Your legacy lives strongly through your sons and daughters, and grandprogeny.....
Dam of F, G and H litters in US, dam of D and E litters born in Belgium after I bought her that carried kennel names of those who whelped litters... the list is a partial...as I do not have information on all of the European dogs or 2nd generation litters.
*Dam of:*
SG Danger v Klipgaarden, Sch1, SAR Certified OFA Fair/Normal
Depko Klipgaarden, Sch3, KKL - National level competitor in Belgium
Dunja Klipgaarden, Sch3 - Norway
Darko av Xazziam, Sch3 LE K9 Belgium 
SG Elsa (Enni) v Klipgaarden, Sch1 KKL OFA Good/Normal
SG Errow (Emir) v Klipgaarden, Sch3, IPO3, KKL - Flyball champion OFA EXCELLENT/Normal
Falcon v Wolfstraum, Sch3, IPO3 National Competitor US
V Furious v Wolfstraum, Sch3, IPO3 National Competitor US OFA Good/Normal
Fyurie v Wolfstraum, Flyball Champion OFA Good/Normal
Firenze v Wolfstraum, OFA Excellent
Fenja v Wolfstraum, CD, OFA Good
Fantom v Wolfstraum, BH, OB1, TR1 
Grau v Wolfstraum, IPO3
SG Hexe v Wolfstraum, Sch2, OFA Good/Normal - SV 'a' normal Hips and Elbows
*Granddam of:*
Archer v Traumwolfen, Sch3, IPO3 Regional Champion & National Competitor 'a' normal Hips & Elbow
Brannik v Traumwolfen, K9 Detection Dog - Maryland
Baje v Traumwolfen, BH OFA Good, Normal DM Clear
SG Ava v Starkenhund, Sch3, IPO3 KKL - Regional and National Competitor 'a' normal Hips and Elbows
Axel v Starkenhund, LE K9 
Basha v Starkenhund, LE K9
Brynhilde v Starkenhund, BH
Courage v Starkenhund, BH
Deedee v Starkenhund - in training LE K9
Jyce v Wolfstraum - in IPO training - Canada - CD, agility titles
Jagr v Wolfstraum, IPO3 OFA Good/Normal, DM Clear

upcoming: E litter v Starkenhund - V Furious v Wolfstraum x V Neo Grenzlanger and in the future Ebene, daughter of Elsa at Traumwolfen and several planned litters from Jagr v Wolfstraum, grandson


 
Lee


----------



## ksotto333 (Aug 3, 2011)

Always such a hard time to go through....she sounds like a wonderful dog, and a great example of a GSD...


----------



## Jax08 (Feb 13, 2009)

I'm so sorry Lee.
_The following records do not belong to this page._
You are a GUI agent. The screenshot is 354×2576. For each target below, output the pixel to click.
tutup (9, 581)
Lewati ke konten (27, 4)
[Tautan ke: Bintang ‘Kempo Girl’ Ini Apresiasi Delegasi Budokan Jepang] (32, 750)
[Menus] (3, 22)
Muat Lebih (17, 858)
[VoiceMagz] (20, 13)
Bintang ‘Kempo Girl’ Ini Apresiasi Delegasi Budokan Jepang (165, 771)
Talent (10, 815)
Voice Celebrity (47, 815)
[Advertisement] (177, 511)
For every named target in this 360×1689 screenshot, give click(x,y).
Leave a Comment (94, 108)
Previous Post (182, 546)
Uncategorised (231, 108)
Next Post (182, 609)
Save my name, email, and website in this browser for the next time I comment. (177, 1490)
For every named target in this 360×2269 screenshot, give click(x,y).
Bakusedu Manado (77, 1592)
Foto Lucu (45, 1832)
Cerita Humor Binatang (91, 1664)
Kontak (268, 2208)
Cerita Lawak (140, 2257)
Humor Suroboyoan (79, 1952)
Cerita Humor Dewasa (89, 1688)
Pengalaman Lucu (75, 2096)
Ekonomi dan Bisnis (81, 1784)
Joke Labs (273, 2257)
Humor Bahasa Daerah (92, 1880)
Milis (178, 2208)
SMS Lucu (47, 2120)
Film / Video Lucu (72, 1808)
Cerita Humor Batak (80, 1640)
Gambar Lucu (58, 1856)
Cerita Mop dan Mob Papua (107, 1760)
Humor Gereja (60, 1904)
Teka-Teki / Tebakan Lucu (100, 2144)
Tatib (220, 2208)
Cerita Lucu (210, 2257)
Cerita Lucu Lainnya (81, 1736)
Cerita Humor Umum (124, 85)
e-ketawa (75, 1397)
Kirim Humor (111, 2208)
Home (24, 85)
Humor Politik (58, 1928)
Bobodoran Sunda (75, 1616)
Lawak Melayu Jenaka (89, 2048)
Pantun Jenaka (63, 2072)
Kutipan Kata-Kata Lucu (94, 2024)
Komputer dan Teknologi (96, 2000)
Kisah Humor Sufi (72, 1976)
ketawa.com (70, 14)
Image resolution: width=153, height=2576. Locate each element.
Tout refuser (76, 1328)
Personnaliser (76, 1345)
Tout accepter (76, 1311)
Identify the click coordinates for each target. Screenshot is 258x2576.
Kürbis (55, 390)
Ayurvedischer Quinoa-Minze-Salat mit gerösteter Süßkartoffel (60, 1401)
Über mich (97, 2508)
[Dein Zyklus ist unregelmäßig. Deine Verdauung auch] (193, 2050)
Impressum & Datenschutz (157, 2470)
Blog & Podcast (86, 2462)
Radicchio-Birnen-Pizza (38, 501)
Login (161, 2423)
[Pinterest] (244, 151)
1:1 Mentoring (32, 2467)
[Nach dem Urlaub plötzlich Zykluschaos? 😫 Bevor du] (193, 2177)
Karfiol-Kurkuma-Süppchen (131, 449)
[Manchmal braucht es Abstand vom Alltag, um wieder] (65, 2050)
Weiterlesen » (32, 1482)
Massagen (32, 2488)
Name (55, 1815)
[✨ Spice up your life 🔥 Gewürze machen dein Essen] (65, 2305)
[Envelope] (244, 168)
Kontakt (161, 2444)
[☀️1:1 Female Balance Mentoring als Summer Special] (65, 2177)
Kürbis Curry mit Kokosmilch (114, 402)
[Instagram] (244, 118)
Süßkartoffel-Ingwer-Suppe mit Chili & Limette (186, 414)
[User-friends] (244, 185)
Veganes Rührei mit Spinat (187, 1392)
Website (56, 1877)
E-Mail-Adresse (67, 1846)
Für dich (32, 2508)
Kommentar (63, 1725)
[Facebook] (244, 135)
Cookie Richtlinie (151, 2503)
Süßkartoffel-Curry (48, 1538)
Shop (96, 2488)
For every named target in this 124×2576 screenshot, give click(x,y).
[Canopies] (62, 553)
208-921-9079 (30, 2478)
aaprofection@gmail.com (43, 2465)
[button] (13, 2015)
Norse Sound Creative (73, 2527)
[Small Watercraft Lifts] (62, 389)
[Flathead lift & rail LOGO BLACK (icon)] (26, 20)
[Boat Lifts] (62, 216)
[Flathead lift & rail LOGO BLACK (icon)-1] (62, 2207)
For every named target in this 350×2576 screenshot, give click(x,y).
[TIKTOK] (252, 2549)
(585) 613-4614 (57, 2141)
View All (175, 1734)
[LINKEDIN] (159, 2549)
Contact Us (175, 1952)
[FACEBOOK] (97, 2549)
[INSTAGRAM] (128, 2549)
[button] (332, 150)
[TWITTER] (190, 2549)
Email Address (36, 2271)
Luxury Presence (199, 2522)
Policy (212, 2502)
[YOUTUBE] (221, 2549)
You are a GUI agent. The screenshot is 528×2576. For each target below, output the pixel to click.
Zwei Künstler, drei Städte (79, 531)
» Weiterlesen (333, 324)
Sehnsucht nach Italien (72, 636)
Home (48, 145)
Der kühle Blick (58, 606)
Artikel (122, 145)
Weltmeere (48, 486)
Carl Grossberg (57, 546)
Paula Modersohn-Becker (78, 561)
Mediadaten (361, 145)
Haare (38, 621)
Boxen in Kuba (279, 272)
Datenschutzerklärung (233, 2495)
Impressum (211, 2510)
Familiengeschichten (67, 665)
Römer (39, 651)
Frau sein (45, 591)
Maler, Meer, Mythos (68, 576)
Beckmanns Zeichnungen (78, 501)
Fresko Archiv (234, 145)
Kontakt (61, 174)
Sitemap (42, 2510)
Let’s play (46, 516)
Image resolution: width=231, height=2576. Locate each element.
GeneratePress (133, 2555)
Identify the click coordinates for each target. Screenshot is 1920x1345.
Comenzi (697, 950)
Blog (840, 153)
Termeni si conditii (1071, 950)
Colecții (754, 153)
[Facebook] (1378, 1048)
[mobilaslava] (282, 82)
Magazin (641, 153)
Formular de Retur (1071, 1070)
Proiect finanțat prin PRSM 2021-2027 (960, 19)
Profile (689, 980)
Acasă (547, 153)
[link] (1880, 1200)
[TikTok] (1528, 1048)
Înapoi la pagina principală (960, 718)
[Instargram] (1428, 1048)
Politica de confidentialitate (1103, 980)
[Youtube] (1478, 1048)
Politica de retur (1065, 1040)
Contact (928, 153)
I know how much you love her.


----------



## carmspack (Feb 2, 2011)

OH Lee ..... I am so sorry . What a wonderful living legacy she has left behind , something to remember her by and to honor her being with . Let that be your comfort.


----------



## MyHans-someBoy (Feb 23, 2013)

Sounds like she was a super example of the breed we all love.

So sorry to hear this...

Take care.


----------



## robk (Jun 16, 2011)

What an awesome dog and what a wonderful Legacy she leaves behind. Lee, I sorry for your loss and I am happy for your memories. Rest In Peace Basha, you were a great one.


----------



## onyx'girl (May 18, 2007)

You are in my thoughts Lee. Run Free Basha, your legacy lives on.


----------



## Moriah (May 20, 2014)

May her memory be for a blessing.


----------



## VALIUM (Nov 15, 2007)

I'm so sorry for your loss ??


----------



## Nikitta (Nov 10, 2011)

Oh, I'm so sorry. What a gorgeous dog. I recently posted something expressing my anger at a family leaving a 17 year old german shepherd because they didn't want to deal with his old age. My point it, your dog, no matter what age, felt loved to the end. Please think of that while you mourn him.


----------



## elisabeth_00117 (May 17, 2009)

I am so sorry.... she lives on....


----------



## Bear GSD (Apr 12, 2012)

I'm so sorry for your loss. What an amazing legacy Basha has left behind. She sounds like an amazing dog and a true testament to the breed.
Run free sweet Basha!


----------



## Susan_GSD_mom (Jan 7, 2014)

Lee,

So very sorry for your loss, and sympathy also for those who loved her the past couple years. Such a beautiful girl, I am hoping she didn't suffer. It is so hard to lose the ones who make such an impression on our hearts. Her memory will live on deep in your soul and in her progeny.

Susan


----------



## JakodaCD OA (May 14, 2000)

so very sorry, what a beautiful girl


----------



## Mister C (Jan 14, 2014)

Sorry for your loss. It's so hard to lose a family member.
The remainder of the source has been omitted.